[Stored records]

╭──

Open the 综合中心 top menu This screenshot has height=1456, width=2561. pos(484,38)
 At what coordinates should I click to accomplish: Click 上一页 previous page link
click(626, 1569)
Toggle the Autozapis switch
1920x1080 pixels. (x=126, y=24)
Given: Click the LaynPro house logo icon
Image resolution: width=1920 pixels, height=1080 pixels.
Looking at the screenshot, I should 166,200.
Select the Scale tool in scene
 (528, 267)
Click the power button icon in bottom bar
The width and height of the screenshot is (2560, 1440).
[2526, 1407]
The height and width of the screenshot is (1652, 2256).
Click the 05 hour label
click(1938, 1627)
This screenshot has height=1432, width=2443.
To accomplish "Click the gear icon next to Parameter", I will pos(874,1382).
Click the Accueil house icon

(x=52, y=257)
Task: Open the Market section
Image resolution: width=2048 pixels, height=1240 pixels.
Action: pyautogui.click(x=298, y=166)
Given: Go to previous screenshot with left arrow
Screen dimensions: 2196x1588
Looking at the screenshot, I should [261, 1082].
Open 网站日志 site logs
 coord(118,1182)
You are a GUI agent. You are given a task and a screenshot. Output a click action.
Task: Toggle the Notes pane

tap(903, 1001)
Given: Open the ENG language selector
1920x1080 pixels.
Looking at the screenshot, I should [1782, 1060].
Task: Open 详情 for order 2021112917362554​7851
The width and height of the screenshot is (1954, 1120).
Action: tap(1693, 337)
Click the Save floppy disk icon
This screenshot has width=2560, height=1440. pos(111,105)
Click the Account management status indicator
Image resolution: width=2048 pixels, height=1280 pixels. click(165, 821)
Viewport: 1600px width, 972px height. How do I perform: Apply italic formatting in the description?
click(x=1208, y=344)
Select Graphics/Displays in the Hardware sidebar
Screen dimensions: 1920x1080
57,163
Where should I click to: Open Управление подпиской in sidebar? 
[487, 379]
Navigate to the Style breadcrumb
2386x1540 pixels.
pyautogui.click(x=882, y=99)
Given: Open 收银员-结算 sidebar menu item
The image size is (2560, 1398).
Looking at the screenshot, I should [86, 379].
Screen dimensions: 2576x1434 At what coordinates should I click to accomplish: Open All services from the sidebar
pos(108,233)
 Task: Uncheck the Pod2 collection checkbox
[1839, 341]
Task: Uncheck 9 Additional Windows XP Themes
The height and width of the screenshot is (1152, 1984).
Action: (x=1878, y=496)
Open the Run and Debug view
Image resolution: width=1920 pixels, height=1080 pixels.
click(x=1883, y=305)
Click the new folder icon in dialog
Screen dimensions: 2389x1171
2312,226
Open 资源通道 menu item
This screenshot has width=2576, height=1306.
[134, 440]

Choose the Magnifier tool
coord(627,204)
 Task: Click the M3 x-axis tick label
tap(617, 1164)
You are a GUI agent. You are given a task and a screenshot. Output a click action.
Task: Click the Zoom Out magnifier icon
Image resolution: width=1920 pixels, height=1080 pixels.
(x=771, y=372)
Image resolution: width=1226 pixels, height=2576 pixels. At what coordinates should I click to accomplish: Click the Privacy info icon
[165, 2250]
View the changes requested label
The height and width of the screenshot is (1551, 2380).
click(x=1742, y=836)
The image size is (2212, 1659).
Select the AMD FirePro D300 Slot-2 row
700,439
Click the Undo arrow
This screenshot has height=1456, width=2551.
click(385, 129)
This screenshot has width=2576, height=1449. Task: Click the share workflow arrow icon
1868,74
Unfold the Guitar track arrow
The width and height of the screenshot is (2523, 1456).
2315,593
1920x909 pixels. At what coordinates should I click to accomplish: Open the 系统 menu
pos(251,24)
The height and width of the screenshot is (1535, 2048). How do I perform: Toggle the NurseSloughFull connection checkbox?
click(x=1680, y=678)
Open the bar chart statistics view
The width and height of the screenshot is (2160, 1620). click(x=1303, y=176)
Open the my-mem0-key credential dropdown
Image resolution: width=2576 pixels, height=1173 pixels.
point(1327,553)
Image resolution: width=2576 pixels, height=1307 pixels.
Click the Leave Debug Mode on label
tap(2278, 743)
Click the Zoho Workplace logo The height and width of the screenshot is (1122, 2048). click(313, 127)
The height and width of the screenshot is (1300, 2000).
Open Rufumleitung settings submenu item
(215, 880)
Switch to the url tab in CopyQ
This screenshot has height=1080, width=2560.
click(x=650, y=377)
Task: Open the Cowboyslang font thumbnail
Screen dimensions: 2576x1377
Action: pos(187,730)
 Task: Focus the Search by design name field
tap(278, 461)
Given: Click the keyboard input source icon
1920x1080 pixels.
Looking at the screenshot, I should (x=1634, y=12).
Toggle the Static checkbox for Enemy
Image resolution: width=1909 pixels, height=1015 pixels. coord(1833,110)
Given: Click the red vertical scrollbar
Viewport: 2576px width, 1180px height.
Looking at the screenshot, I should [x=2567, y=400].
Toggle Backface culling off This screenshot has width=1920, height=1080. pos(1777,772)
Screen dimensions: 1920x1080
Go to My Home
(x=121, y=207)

╰──

Set down the records again, exactly.

Exercise solution →
Open the 综合中心 top menu This screenshot has height=1456, width=2561. pos(484,38)
 At what coordinates should I click to accomplish: Click 上一页 previous page link
click(626, 1569)
Toggle the Autozapis switch
1920x1080 pixels. (x=126, y=24)
Given: Click the LaynPro house logo icon
Image resolution: width=1920 pixels, height=1080 pixels.
Looking at the screenshot, I should 166,200.
Select the Scale tool in scene
 (528, 267)
Click the power button icon in bottom bar
The width and height of the screenshot is (2560, 1440).
[2526, 1407]
The height and width of the screenshot is (1652, 2256).
Click the 05 hour label
click(1938, 1627)
This screenshot has height=1432, width=2443.
To accomplish "Click the gear icon next to Parameter", I will pos(874,1382).
Click the Accueil house icon

(x=52, y=257)
Task: Open the Market section
Image resolution: width=2048 pixels, height=1240 pixels.
Action: pyautogui.click(x=298, y=166)
Given: Go to previous screenshot with left arrow
Screen dimensions: 2196x1588
Looking at the screenshot, I should [261, 1082].
Open 网站日志 site logs
 coord(118,1182)
You are a GUI agent. You are given a task and a screenshot. Output a click action.
Task: Toggle the Notes pane

tap(903, 1001)
Given: Open the ENG language selector
1920x1080 pixels.
Looking at the screenshot, I should [1782, 1060].
Task: Open 详情 for order 2021112917362554​7851
The width and height of the screenshot is (1954, 1120).
Action: tap(1693, 337)
Click the Save floppy disk icon
This screenshot has width=2560, height=1440. pos(111,105)
Click the Account management status indicator
Image resolution: width=2048 pixels, height=1280 pixels. click(165, 821)
Viewport: 1600px width, 972px height. How do I perform: Apply italic formatting in the description?
click(x=1208, y=344)
Select Graphics/Displays in the Hardware sidebar
Screen dimensions: 1920x1080
57,163
Where should I click to: Open Управление подпиской in sidebar? 
[487, 379]
Navigate to the Style breadcrumb
2386x1540 pixels.
pyautogui.click(x=882, y=99)
Given: Open 收银员-结算 sidebar menu item
The image size is (2560, 1398).
Looking at the screenshot, I should [86, 379].
Screen dimensions: 2576x1434 At what coordinates should I click to accomplish: Open All services from the sidebar
pos(108,233)
 Task: Uncheck the Pod2 collection checkbox
[1839, 341]
Task: Uncheck 9 Additional Windows XP Themes
The height and width of the screenshot is (1152, 1984).
Action: (x=1878, y=496)
Open the Run and Debug view
Image resolution: width=1920 pixels, height=1080 pixels.
click(x=1883, y=305)
Click the new folder icon in dialog
Screen dimensions: 2389x1171
2312,226
Open 资源通道 menu item
This screenshot has width=2576, height=1306.
[134, 440]

Choose the Magnifier tool
coord(627,204)
 Task: Click the M3 x-axis tick label
tap(617, 1164)
You are a GUI agent. You are given a task and a screenshot. Output a click action.
Task: Click the Zoom Out magnifier icon
Image resolution: width=1920 pixels, height=1080 pixels.
(x=771, y=372)
Image resolution: width=1226 pixels, height=2576 pixels. At what coordinates should I click to accomplish: Click the Privacy info icon
[165, 2250]
View the changes requested label
The height and width of the screenshot is (1551, 2380).
click(x=1742, y=836)
The image size is (2212, 1659).
Select the AMD FirePro D300 Slot-2 row
700,439
Click the Undo arrow
This screenshot has height=1456, width=2551.
click(385, 129)
This screenshot has width=2576, height=1449. Task: Click the share workflow arrow icon
1868,74
Unfold the Guitar track arrow
The width and height of the screenshot is (2523, 1456).
2315,593
1920x909 pixels. At what coordinates should I click to accomplish: Open the 系统 menu
pos(251,24)
The height and width of the screenshot is (1535, 2048). How do I perform: Toggle the NurseSloughFull connection checkbox?
click(x=1680, y=678)
Open the bar chart statistics view
The width and height of the screenshot is (2160, 1620). click(x=1303, y=176)
Open the my-mem0-key credential dropdown
Image resolution: width=2576 pixels, height=1173 pixels.
point(1327,553)
Image resolution: width=2576 pixels, height=1307 pixels.
Click the Leave Debug Mode on label
tap(2278, 743)
Click the Zoho Workplace logo The height and width of the screenshot is (1122, 2048). click(313, 127)
The height and width of the screenshot is (1300, 2000).
Open Rufumleitung settings submenu item
(215, 880)
Switch to the url tab in CopyQ
This screenshot has height=1080, width=2560.
click(x=650, y=377)
Task: Open the Cowboyslang font thumbnail
Screen dimensions: 2576x1377
Action: pos(187,730)
 Task: Focus the Search by design name field
tap(278, 461)
Given: Click the keyboard input source icon
1920x1080 pixels.
Looking at the screenshot, I should (x=1634, y=12).
Toggle the Static checkbox for Enemy
Image resolution: width=1909 pixels, height=1015 pixels. coord(1833,110)
Given: Click the red vertical scrollbar
Viewport: 2576px width, 1180px height.
Looking at the screenshot, I should [x=2567, y=400].
Toggle Backface culling off This screenshot has width=1920, height=1080. pos(1777,772)
Screen dimensions: 1920x1080
Go to My Home
(x=121, y=207)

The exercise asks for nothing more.